Where do we arrive from? What are we? Wherever are we going?
Thus asks the title of one of Paul Gaugin's most famous paintings, depicting tropical nudes in the daily tasks of picking fruit, gossiping, worrying, sleeping, and worship. Gaugin's personal intentions were to show the three broad stages of life as birth, young adulthood, and old age. The questions come from a individual catechism of his former teacher at Catholic school designed to lead young boys towards a consideration from the spiritual life.
For the existentialist, these are the only questions in existence, the only real puzzles that each and every man and woman have to solve for him and herself, on his or her very own. Such questions cannot be answered by science, or religion, or anyone else other than every individual within the context of his or her own personal everyday living - as lived, moment to moment and from year to year.
What are we? What are human beings? What does it mean to be a man or a woman?
Where do we come from? How did we get here? And exactly where are we going to go now?
These concerns are deeply evocative of our childhood fears and fantasies, despite their really serious very adult themes. They point to a yearning, yet a mature mind also understands that the yearning is illusory. For the desire to know can in itself be ignorance insofar as it presupposes there to be an answer on the unanswerable. Thus Goethe cautions us against ascribing design to the accidental and chance to design - which advice finds applications throughout many fields, such as when we take into account that social inequality may possibly be engineered rather than entirely natural.
In the end, nevertheless, we have to agree with Voltaire's Candide, who, in the manner of Solomon in the Book of Ecclesiastes, notes that one's only duty is to tend to one's garden - to work, and put all one's energies towards work: Whatever your hand finds to do, do it with all your heart. Whatever other purpose there is to living, this much is clear: Work.

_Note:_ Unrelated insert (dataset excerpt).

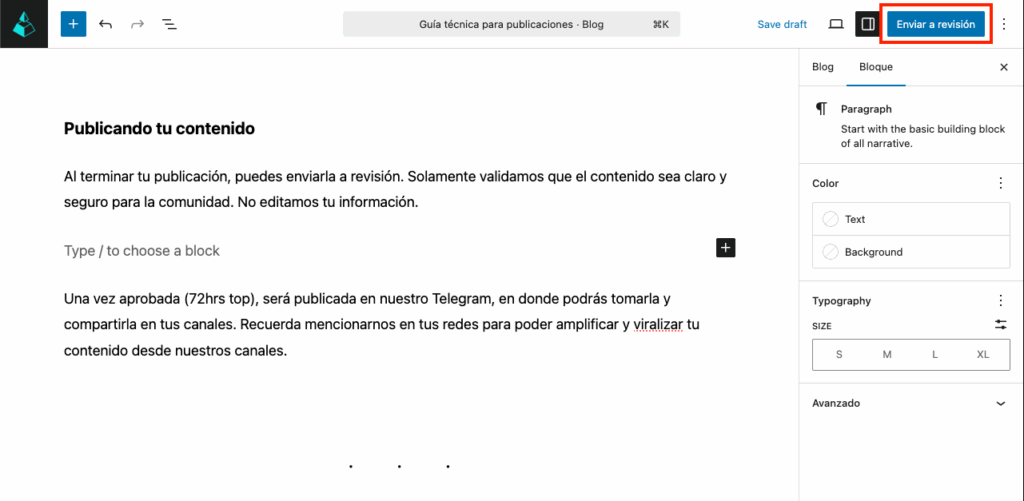Image resolution: width=1024 pixels, height=501 pixels.
Task: Open the document overview list view
Action: click(x=170, y=24)
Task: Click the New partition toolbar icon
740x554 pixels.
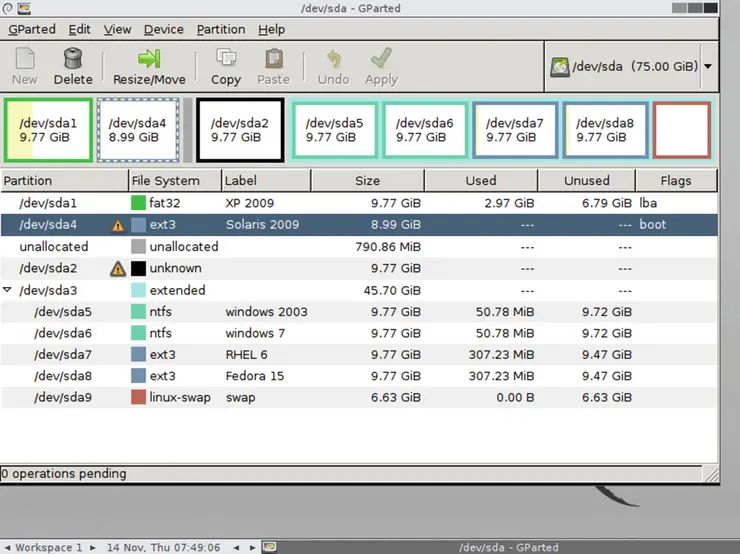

Thus asks the title of one of Paul Gaugin's most famous paintings, depicting tropical nudes in the daily tasks of picking fruit, gossiping, worrying, sleeping, and worship. Gaugin's personal intentions were to show the three broad stages of life as birth, young adulthood, and old age. The questions come from a individual catechism of his former teacher at Catholic school designed to lead young boys towards a consideration from the spiritual life.
For the existentialist, these are the only questions in existence, the only real puzzles that each and every man and woman have to solve for him and herself, on his or her very own. Such questions cannot be answered by science, or religion, or anyone else other than every individual within the context of his or her own personal everyday living - as lived, moment to moment and from year to year.
What are we? What are human beings? What does it mean to be a man or a woman?
Where do we come from? How did we get here? And exactly where are we going to go now?
These concerns are deeply evocative of our childhood fears and fantasies, despite their really serious very adult themes. They point to a yearning, yet a mature mind also understands that the yearning is illusory. For the desire to know can in itself be ignorance insofar as it presupposes there to be an answer on the unanswerable. Thus Goethe cautions us against ascribing design to the accidental and chance to design - which advice finds applications throughout many fields, such as when we take into account that social inequality may possibly be engineered rather than entirely natural.
In the end, nevertheless, we have to agree with Voltaire's Candide, who, in the manner of Solomon in the Book of Ecclesiastes, notes that one's only duty is to tend to one's garden - to work, and put all one's energies towards work: Whatever your hand finds to do, do it with all your heart. Whatever other purpose there is to living, this much is clear: Work.